Your assignment — What is expected is a word-for-word copy of all the entries.

Records for this exercise —
-----

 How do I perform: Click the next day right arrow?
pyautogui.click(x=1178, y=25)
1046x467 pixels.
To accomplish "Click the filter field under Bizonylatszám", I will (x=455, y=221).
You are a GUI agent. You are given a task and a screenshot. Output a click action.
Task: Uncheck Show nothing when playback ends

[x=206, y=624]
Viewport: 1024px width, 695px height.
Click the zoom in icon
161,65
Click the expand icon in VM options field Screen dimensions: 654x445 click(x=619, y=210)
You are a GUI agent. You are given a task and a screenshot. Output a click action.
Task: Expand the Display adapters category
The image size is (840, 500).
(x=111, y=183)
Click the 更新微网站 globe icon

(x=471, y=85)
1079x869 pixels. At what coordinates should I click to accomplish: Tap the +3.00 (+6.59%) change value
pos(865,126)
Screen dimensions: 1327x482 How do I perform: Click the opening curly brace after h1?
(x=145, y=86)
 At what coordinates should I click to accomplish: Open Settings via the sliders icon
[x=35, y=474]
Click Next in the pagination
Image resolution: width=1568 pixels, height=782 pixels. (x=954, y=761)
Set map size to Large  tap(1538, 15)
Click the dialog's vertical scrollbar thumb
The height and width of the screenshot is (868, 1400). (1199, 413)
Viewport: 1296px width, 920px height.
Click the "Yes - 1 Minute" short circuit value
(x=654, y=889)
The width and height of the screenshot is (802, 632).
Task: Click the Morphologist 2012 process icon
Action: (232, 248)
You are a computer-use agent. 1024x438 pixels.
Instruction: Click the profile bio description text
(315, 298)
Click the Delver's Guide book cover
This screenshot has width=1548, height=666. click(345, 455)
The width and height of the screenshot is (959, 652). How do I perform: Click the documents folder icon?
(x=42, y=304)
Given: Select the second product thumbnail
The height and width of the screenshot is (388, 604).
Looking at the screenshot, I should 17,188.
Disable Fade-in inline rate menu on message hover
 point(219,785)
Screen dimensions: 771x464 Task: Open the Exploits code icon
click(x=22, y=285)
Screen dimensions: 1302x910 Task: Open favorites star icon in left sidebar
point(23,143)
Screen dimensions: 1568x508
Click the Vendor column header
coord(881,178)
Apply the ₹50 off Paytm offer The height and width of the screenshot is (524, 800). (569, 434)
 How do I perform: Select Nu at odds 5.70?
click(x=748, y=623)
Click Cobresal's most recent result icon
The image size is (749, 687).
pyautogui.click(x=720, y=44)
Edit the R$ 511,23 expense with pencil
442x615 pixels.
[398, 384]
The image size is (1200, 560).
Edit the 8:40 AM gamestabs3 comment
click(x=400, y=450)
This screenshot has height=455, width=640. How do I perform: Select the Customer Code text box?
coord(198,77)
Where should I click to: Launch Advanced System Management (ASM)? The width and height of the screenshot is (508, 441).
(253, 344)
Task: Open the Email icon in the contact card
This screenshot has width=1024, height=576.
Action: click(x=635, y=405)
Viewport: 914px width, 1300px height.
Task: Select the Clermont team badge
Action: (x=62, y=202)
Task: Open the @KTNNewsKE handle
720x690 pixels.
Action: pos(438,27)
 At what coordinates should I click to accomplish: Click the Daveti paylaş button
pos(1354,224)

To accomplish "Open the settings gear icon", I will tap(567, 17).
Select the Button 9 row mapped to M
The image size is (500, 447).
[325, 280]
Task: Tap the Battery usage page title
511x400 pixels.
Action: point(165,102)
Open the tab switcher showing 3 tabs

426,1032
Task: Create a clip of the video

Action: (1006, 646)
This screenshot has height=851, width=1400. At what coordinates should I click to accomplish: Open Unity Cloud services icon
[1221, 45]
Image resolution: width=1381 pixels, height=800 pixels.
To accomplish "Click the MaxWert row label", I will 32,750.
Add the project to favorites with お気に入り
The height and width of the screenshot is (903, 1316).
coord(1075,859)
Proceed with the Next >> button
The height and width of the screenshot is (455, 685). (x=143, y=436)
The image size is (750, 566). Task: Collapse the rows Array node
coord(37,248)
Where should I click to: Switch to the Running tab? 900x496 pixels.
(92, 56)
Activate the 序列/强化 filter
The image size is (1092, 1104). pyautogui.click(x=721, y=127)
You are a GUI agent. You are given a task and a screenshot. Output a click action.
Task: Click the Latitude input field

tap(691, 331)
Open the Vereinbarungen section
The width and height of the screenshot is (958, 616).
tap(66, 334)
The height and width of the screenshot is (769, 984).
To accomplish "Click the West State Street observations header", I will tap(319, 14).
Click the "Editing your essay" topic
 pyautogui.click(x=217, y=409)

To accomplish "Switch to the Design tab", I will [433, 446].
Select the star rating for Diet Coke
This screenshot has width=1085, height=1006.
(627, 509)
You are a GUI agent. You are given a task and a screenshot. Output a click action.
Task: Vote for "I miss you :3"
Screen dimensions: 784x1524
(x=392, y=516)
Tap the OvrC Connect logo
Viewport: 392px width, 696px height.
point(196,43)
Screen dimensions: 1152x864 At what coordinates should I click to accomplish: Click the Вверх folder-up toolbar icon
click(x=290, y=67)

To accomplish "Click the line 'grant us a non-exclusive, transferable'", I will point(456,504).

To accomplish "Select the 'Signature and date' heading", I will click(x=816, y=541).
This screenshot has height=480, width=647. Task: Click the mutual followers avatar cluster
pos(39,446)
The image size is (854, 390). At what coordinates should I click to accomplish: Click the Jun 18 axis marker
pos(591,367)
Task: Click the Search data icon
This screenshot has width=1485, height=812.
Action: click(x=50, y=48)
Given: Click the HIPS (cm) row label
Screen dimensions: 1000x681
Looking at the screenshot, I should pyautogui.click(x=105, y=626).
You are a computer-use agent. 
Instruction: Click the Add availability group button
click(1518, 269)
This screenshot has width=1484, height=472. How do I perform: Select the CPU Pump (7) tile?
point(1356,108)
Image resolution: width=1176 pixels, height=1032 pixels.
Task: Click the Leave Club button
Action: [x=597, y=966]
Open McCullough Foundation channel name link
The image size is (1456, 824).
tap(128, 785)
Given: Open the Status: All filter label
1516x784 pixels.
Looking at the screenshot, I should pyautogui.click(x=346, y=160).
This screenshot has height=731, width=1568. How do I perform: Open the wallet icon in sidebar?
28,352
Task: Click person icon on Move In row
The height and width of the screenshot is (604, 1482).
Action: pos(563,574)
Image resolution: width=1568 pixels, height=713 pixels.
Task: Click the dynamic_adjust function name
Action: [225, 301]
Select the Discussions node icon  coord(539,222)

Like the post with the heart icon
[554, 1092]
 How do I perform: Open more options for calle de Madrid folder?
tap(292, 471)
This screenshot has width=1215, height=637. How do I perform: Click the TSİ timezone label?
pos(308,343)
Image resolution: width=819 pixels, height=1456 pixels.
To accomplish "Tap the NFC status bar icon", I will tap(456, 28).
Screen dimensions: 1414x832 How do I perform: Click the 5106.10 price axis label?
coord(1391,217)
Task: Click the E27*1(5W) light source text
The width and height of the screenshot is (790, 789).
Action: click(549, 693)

-----

Answer to the problem —
 How do I perform: Click the next day right arrow?
pyautogui.click(x=1178, y=25)
1046x467 pixels.
To accomplish "Click the filter field under Bizonylatszám", I will (x=455, y=221).
You are a GUI agent. You are given a task and a screenshot. Output a click action.
Task: Uncheck Show nothing when playback ends

[x=206, y=624]
Viewport: 1024px width, 695px height.
Click the zoom in icon
161,65
Click the expand icon in VM options field Screen dimensions: 654x445 click(x=619, y=210)
You are a GUI agent. You are given a task and a screenshot. Output a click action.
Task: Expand the Display adapters category
The image size is (840, 500).
(x=111, y=183)
Click the 更新微网站 globe icon

(x=471, y=85)
1079x869 pixels. At what coordinates should I click to accomplish: Tap the +3.00 (+6.59%) change value
pos(865,126)
Screen dimensions: 1327x482 How do I perform: Click the opening curly brace after h1?
(x=145, y=86)
 At what coordinates should I click to accomplish: Open Settings via the sliders icon
[x=35, y=474]
Click Next in the pagination
Image resolution: width=1568 pixels, height=782 pixels. (x=954, y=761)
Set map size to Large  tap(1538, 15)
Click the dialog's vertical scrollbar thumb
The height and width of the screenshot is (868, 1400). (1199, 413)
Viewport: 1296px width, 920px height.
Click the "Yes - 1 Minute" short circuit value
(x=654, y=889)
The width and height of the screenshot is (802, 632).
Task: Click the Morphologist 2012 process icon
Action: (232, 248)
You are a computer-use agent. 1024x438 pixels.
Instruction: Click the profile bio description text
(315, 298)
Click the Delver's Guide book cover
This screenshot has width=1548, height=666. click(345, 455)
The width and height of the screenshot is (959, 652). How do I perform: Click the documents folder icon?
(x=42, y=304)
Given: Select the second product thumbnail
The height and width of the screenshot is (388, 604).
Looking at the screenshot, I should 17,188.
Disable Fade-in inline rate menu on message hover
 point(219,785)
Screen dimensions: 771x464 Task: Open the Exploits code icon
click(x=22, y=285)
Screen dimensions: 1302x910 Task: Open favorites star icon in left sidebar
point(23,143)
Screen dimensions: 1568x508
Click the Vendor column header
coord(881,178)
Apply the ₹50 off Paytm offer The height and width of the screenshot is (524, 800). (569, 434)
 How do I perform: Select Nu at odds 5.70?
click(x=748, y=623)
Click Cobresal's most recent result icon
The image size is (749, 687).
pyautogui.click(x=720, y=44)
Edit the R$ 511,23 expense with pencil
442x615 pixels.
[398, 384]
The image size is (1200, 560).
Edit the 8:40 AM gamestabs3 comment
click(x=400, y=450)
This screenshot has height=455, width=640. How do I perform: Select the Customer Code text box?
coord(198,77)
Where should I click to: Launch Advanced System Management (ASM)? The width and height of the screenshot is (508, 441).
(253, 344)
Task: Open the Email icon in the contact card
This screenshot has width=1024, height=576.
Action: click(x=635, y=405)
Viewport: 914px width, 1300px height.
Task: Select the Clermont team badge
Action: (x=62, y=202)
Task: Open the @KTNNewsKE handle
720x690 pixels.
Action: pos(438,27)
 At what coordinates should I click to accomplish: Click the Daveti paylaş button
pos(1354,224)

To accomplish "Open the settings gear icon", I will tap(567, 17).
Select the Button 9 row mapped to M
The image size is (500, 447).
[325, 280]
Task: Tap the Battery usage page title
511x400 pixels.
Action: point(165,102)
Open the tab switcher showing 3 tabs

426,1032
Task: Create a clip of the video

Action: (1006, 646)
This screenshot has height=851, width=1400. At what coordinates should I click to accomplish: Open Unity Cloud services icon
[1221, 45]
Image resolution: width=1381 pixels, height=800 pixels.
To accomplish "Click the MaxWert row label", I will 32,750.
Add the project to favorites with お気に入り
The height and width of the screenshot is (903, 1316).
coord(1075,859)
Proceed with the Next >> button
The height and width of the screenshot is (455, 685). (x=143, y=436)
The image size is (750, 566). Task: Collapse the rows Array node
coord(37,248)
Where should I click to: Switch to the Running tab? 900x496 pixels.
(92, 56)
Activate the 序列/强化 filter
The image size is (1092, 1104). pyautogui.click(x=721, y=127)
You are a GUI agent. You are given a task and a screenshot. Output a click action.
Task: Click the Latitude input field

tap(691, 331)
Open the Vereinbarungen section
The width and height of the screenshot is (958, 616).
tap(66, 334)
The height and width of the screenshot is (769, 984).
To accomplish "Click the West State Street observations header", I will tap(319, 14).
Click the "Editing your essay" topic
 pyautogui.click(x=217, y=409)

To accomplish "Switch to the Design tab", I will [433, 446].
Select the star rating for Diet Coke
This screenshot has width=1085, height=1006.
(627, 509)
You are a GUI agent. You are given a task and a screenshot. Output a click action.
Task: Vote for "I miss you :3"
Screen dimensions: 784x1524
(x=392, y=516)
Tap the OvrC Connect logo
Viewport: 392px width, 696px height.
point(196,43)
Screen dimensions: 1152x864 At what coordinates should I click to accomplish: Click the Вверх folder-up toolbar icon
click(x=290, y=67)

To accomplish "Click the line 'grant us a non-exclusive, transferable'", I will point(456,504).

To accomplish "Select the 'Signature and date' heading", I will click(x=816, y=541).
This screenshot has height=480, width=647. Task: Click the mutual followers avatar cluster
pos(39,446)
The image size is (854, 390). At what coordinates should I click to accomplish: Click the Jun 18 axis marker
pos(591,367)
Task: Click the Search data icon
This screenshot has width=1485, height=812.
Action: click(x=50, y=48)
Given: Click the HIPS (cm) row label
Screen dimensions: 1000x681
Looking at the screenshot, I should pyautogui.click(x=105, y=626).
You are a computer-use agent. 
Instruction: Click the Add availability group button
click(1518, 269)
This screenshot has width=1484, height=472. How do I perform: Select the CPU Pump (7) tile?
point(1356,108)
Image resolution: width=1176 pixels, height=1032 pixels.
Task: Click the Leave Club button
Action: [x=597, y=966]
Open McCullough Foundation channel name link
The image size is (1456, 824).
tap(128, 785)
Given: Open the Status: All filter label
1516x784 pixels.
Looking at the screenshot, I should pyautogui.click(x=346, y=160).
This screenshot has height=731, width=1568. How do I perform: Open the wallet icon in sidebar?
28,352
Task: Click person icon on Move In row
The height and width of the screenshot is (604, 1482).
Action: pos(563,574)
Image resolution: width=1568 pixels, height=713 pixels.
Task: Click the dynamic_adjust function name
Action: [225, 301]
Select the Discussions node icon  coord(539,222)

Like the post with the heart icon
[554, 1092]
 How do I perform: Open more options for calle de Madrid folder?
tap(292, 471)
This screenshot has width=1215, height=637. How do I perform: Click the TSİ timezone label?
pos(308,343)
Image resolution: width=819 pixels, height=1456 pixels.
To accomplish "Tap the NFC status bar icon", I will tap(456, 28).
Screen dimensions: 1414x832 How do I perform: Click the 5106.10 price axis label?
coord(1391,217)
Task: Click the E27*1(5W) light source text
The width and height of the screenshot is (790, 789).
Action: click(549, 693)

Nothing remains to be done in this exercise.